◆ **Exercise brief**:
Replace "Where should I click to" with "What should I click to" throughout the items below and give all the lines again, with everything else left unchanged.

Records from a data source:
··········

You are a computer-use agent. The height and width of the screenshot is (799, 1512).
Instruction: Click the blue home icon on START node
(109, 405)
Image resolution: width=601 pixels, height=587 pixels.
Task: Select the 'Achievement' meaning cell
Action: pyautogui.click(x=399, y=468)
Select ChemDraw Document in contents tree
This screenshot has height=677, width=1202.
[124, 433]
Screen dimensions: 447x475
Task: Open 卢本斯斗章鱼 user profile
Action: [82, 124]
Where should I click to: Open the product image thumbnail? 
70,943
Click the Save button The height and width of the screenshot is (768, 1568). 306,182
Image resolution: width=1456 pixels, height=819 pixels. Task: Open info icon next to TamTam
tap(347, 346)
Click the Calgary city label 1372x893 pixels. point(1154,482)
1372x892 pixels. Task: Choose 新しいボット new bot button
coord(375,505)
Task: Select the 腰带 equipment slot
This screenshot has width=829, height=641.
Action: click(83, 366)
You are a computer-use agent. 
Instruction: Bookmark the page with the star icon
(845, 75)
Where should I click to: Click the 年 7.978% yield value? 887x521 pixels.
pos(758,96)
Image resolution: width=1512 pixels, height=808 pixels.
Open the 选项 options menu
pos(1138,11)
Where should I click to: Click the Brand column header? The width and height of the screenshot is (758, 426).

··········

◆ **Exercise answer**:
You are a computer-use agent. The height and width of the screenshot is (799, 1512).
Instruction: Click the blue home icon on START node
(109, 405)
Image resolution: width=601 pixels, height=587 pixels.
Task: Select the 'Achievement' meaning cell
Action: pyautogui.click(x=399, y=468)
Select ChemDraw Document in contents tree
This screenshot has height=677, width=1202.
[124, 433]
Screen dimensions: 447x475
Task: Open 卢本斯斗章鱼 user profile
Action: [82, 124]
What should I click to: Open the product image thumbnail? 
70,943
Click the Save button The height and width of the screenshot is (768, 1568). 306,182
Image resolution: width=1456 pixels, height=819 pixels. Task: Open info icon next to TamTam
tap(347, 346)
Click the Calgary city label 1372x893 pixels. point(1154,482)
1372x892 pixels. Task: Choose 新しいボット new bot button
coord(375,505)
Task: Select the 腰带 equipment slot
This screenshot has width=829, height=641.
Action: click(83, 366)
You are a computer-use agent. 
Instruction: Bookmark the page with the star icon
(845, 75)
What should I click to: Click the 年 7.978% yield value? 887x521 pixels.
pos(758,96)
Image resolution: width=1512 pixels, height=808 pixels.
Open the 选项 options menu
pos(1138,11)
What should I click to: Click the Brand column header? The width and height of the screenshot is (758, 426).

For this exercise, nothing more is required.